Optimized Local Time-Stepping for the Ocean and Atmosphere
We developed and implemented a new local time-stepping (LTS) scheme, optimized for equations relevant to ocean and atmosphere modeling. This scheme, SplitFB-LTS was shown to model storm surge caused by Hurricane Sandy with a speedup of more than 10x in MPAS-Ocean.
The DOE ocean model MPAS-Ocean uses unstructured grids of variable spatial resolution; one would like to run simulations with only certain areas of the globe highly resolved. The computational efficiency obtained by SplitFB-LTS allows simulations on such meshes to run faster at higher resolutions.
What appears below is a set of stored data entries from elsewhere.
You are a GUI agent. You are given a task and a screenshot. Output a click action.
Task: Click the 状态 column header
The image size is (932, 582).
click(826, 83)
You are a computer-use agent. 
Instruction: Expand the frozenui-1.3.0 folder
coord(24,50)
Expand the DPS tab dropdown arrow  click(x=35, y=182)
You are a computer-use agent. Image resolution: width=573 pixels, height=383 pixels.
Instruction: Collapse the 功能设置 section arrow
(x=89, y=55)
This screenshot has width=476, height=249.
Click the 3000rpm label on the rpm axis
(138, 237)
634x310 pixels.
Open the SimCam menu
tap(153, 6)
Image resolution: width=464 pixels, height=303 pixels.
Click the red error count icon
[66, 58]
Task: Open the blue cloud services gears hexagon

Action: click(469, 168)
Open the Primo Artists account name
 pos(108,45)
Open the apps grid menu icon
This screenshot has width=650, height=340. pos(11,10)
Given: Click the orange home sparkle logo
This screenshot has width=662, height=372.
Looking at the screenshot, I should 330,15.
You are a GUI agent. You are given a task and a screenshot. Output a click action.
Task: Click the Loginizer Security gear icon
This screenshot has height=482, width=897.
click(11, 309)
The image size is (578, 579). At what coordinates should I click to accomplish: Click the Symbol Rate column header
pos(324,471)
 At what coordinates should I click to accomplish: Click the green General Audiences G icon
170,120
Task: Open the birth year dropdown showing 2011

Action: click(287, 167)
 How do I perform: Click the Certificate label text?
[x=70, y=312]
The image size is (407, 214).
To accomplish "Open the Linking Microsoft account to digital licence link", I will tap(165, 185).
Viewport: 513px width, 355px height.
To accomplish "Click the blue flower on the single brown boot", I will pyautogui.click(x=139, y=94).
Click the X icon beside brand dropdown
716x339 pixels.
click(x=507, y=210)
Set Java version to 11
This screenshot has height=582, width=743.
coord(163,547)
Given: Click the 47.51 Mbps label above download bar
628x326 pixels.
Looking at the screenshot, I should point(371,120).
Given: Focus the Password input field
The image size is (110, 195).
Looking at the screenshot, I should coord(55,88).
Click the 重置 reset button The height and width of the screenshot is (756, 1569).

The size of the time-step that can be used by explicit time-stepping schemes depends on the speed of the problem dynamics and the size of the spatial discretization. This means that the size of the admittable time-step can vary greatly in space, especially when considering meshes of variable spatial resolution. Local time-stepping (LTS) schemes provide an answer to this problem by allowing time-steps of different sizes depending on local conditions.
Building on previous work, we developed a new LTS scheme called SplitFB-LTS, optimized specifically for the shallow water equations. We then implemented this scheme in MPAS-Ocean for single-layer configurations and used it to model the storm surge caused by Hurricane Sandy in Delaware Bay. Doing this, we showed that SplitFB-LTS is up to 10 times faster in terms of computational time than the previous MPAS-Ocean default while maintaining solution quality.